(PROBLEM):
Pictures stay out of the copy, which must hold exactly the lines from the one containing "Given: Click the Back (戻る) navigation button" through the end of the material below.

■ ■ ■

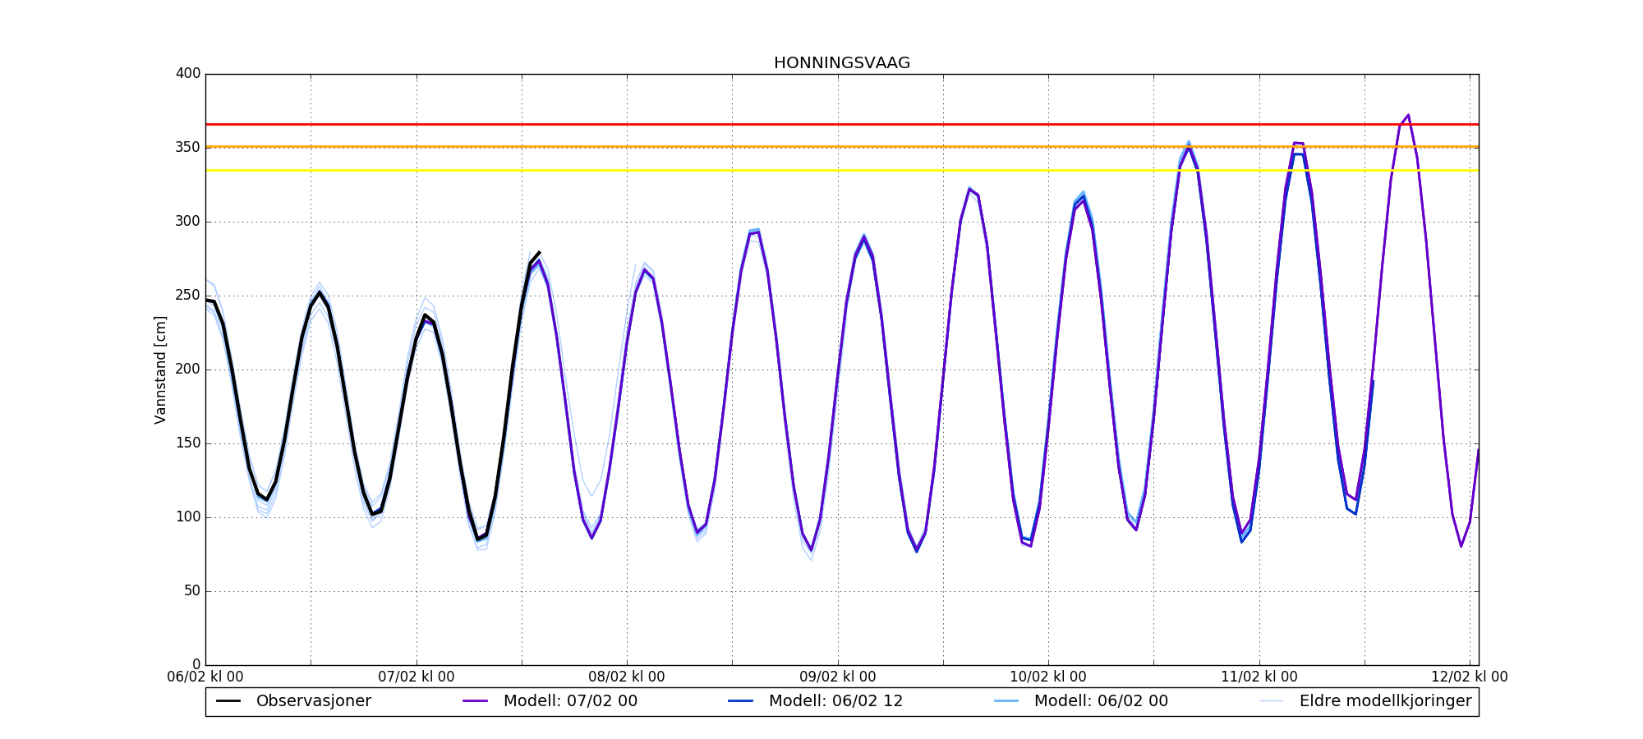Click the black Observasjoner legend line swatch
The image size is (1643, 739).
coord(228,701)
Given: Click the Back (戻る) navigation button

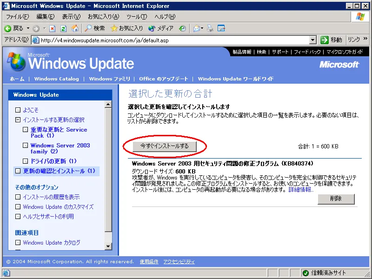Looking at the screenshot, I should click(x=14, y=28).
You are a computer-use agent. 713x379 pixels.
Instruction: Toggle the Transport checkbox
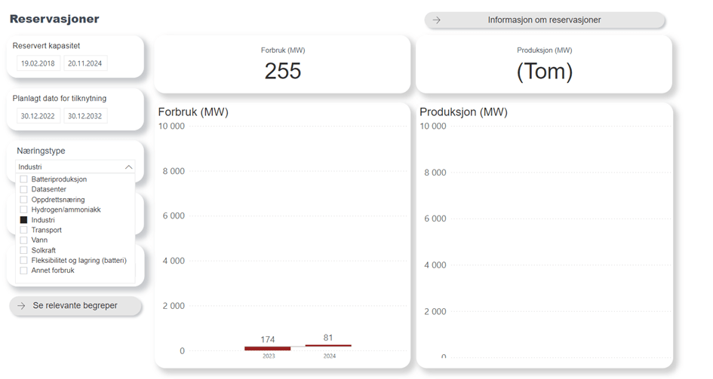pos(24,230)
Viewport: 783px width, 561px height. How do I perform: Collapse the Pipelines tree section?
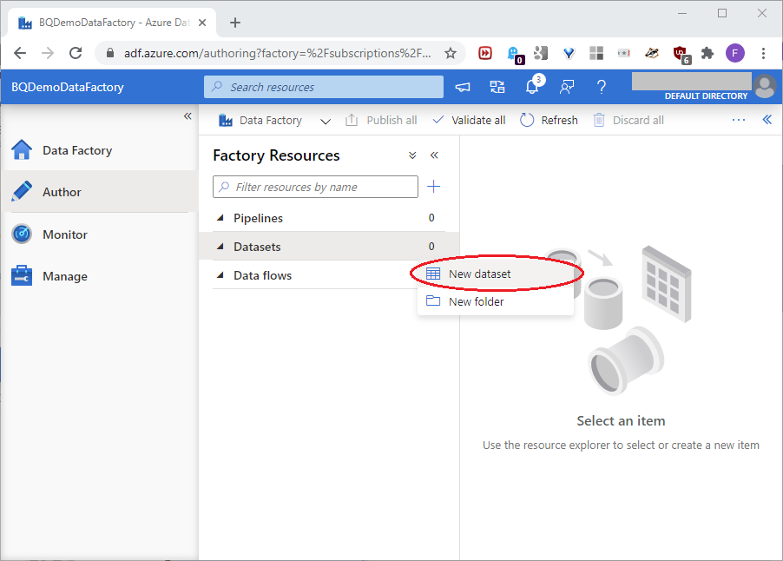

■ ■ ■

(YOUR RESPONSE):
Given: Click the Back (戻る) navigation button

Looking at the screenshot, I should click(x=14, y=28).
You are a computer-use agent. 713x379 pixels.
Instruction: Toggle the Transport checkbox
pos(24,230)
Viewport: 783px width, 561px height. How do I perform: Collapse the Pipelines tree section?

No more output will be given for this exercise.